ASP.Net MVC: Multiple Checkboxes and Strongly Typed Views

This might be a first, but I actually stole this from myself off Stackoverflow. Posted it and thought it might be useful to share with the 1 live person who reads this blog and the 90 other bots… And I’m not sure about the 1 live person.

So here’s the situation, it’s late, you’ve got a strongly typed view that has a checkbox list, and you are desperate for an answer on how to handle it…. and now you’re scraping the bottom of the barrel. Well, good news is, I have the answer.

Let’s say you have a Book class that has a list of Categories. The Category class is simple, just has an id and name.

  public class Book
  {
    public Int32 BookId { get; set; }
    public IList<Category> Categories { get; set; }
  }

  public class Category
  {
    public Int32 Id { get; set; }
    public String Name { get; set; }
  }

Now you could try and figure out a way to create a typed view using the Book class. You could also stomp on your left foot until it bleeds.
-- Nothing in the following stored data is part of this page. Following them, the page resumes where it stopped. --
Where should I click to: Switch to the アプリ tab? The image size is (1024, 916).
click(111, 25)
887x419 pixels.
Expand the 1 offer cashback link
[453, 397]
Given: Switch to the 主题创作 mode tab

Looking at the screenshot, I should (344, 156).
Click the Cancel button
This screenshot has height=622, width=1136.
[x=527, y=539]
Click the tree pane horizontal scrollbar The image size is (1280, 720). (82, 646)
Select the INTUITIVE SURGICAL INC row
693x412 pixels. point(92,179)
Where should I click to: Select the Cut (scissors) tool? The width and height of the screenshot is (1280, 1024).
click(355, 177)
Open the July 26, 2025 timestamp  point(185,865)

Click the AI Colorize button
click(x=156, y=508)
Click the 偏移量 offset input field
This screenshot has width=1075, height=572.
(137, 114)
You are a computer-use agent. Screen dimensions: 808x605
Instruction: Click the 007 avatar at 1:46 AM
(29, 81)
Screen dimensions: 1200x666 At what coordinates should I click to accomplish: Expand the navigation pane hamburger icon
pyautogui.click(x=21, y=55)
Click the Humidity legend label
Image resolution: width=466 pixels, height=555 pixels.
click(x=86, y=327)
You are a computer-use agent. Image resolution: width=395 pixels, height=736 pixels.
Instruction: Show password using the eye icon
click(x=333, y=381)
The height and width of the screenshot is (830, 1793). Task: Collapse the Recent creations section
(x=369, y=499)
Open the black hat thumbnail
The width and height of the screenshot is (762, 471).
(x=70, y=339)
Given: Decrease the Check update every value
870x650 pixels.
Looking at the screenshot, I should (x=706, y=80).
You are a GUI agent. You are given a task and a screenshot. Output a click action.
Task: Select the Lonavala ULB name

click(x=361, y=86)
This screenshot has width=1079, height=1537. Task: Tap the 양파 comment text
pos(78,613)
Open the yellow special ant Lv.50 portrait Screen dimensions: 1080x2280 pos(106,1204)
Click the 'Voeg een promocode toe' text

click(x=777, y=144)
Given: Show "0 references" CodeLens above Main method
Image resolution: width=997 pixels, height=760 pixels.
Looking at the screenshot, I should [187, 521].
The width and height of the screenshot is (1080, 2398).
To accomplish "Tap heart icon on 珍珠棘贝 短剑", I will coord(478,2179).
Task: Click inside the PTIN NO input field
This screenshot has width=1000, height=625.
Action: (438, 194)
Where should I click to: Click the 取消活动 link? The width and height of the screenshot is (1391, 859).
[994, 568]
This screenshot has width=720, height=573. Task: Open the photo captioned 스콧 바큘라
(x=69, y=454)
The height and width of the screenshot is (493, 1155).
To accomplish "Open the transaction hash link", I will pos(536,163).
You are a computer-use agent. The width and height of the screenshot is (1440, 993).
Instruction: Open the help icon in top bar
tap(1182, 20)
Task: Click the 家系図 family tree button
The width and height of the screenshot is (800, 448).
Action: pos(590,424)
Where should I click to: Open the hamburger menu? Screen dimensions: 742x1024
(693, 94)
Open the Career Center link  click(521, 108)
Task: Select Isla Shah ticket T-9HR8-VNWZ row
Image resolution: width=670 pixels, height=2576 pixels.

Who am I to judge you for liking pain? (Sick f—) For those who don’t want to go through that nightmare, I have an alternative: Create two new classes, one to set the view and one to handle the post back.

public class ViewBookModel
{
  public ViewBookModel(Book book, IList<Categories> categoryList)
  {
    BookId = book.Id;
    CategoryList = categoryList;
  }

  public Int32 BookId { get; private set; }
  IList<Categories> CategoryList { get; set; }
}

First the class to set the view. As you can see, there is a book id that corresponds to a book object’s id (DUH) and the category list which you will set in the original action.

  [AcceptVerbs(HttpVerbs.Get)]
  public ActionResult EditBook(Int32 bookId)
  {
     Book foundBook = Book.GetById(bookId);
     IList<Category> categoryList = Category.GetAll();
     ViewBookModel model = new ViewBookModel(foundBook, categoryList);
     return View(model);
  }

And then your markup for the checkbox list will be something like this:

  <%
    foreach(var category in Model.CategoryList)
    {
  %>
      <input type="checkbox" name="CategoryIds" value="<%= category.Id %>" />
  <%
    }
  %>

Notice that the name for every input is CategoryIds. This is because this will be the name of the collection of ids on the model for posting:

  public class ViewBookInModel
  {
    public String BookId { get; set; }
    public Int32[] CategoryIds { get; set; }
  }

And the action method would look like:

  [AcceptVerbs(HttpVerbs.Post)]
  public ActionResult UpdateBook(ViewBookInModel book)
  {
    foreach(Int32 id in book.CategoryIds)
    {
      ...
    }
  }

And boom, problem solved. You can now use a strongly typed View with a checkbox list. Go forth and be fruitful.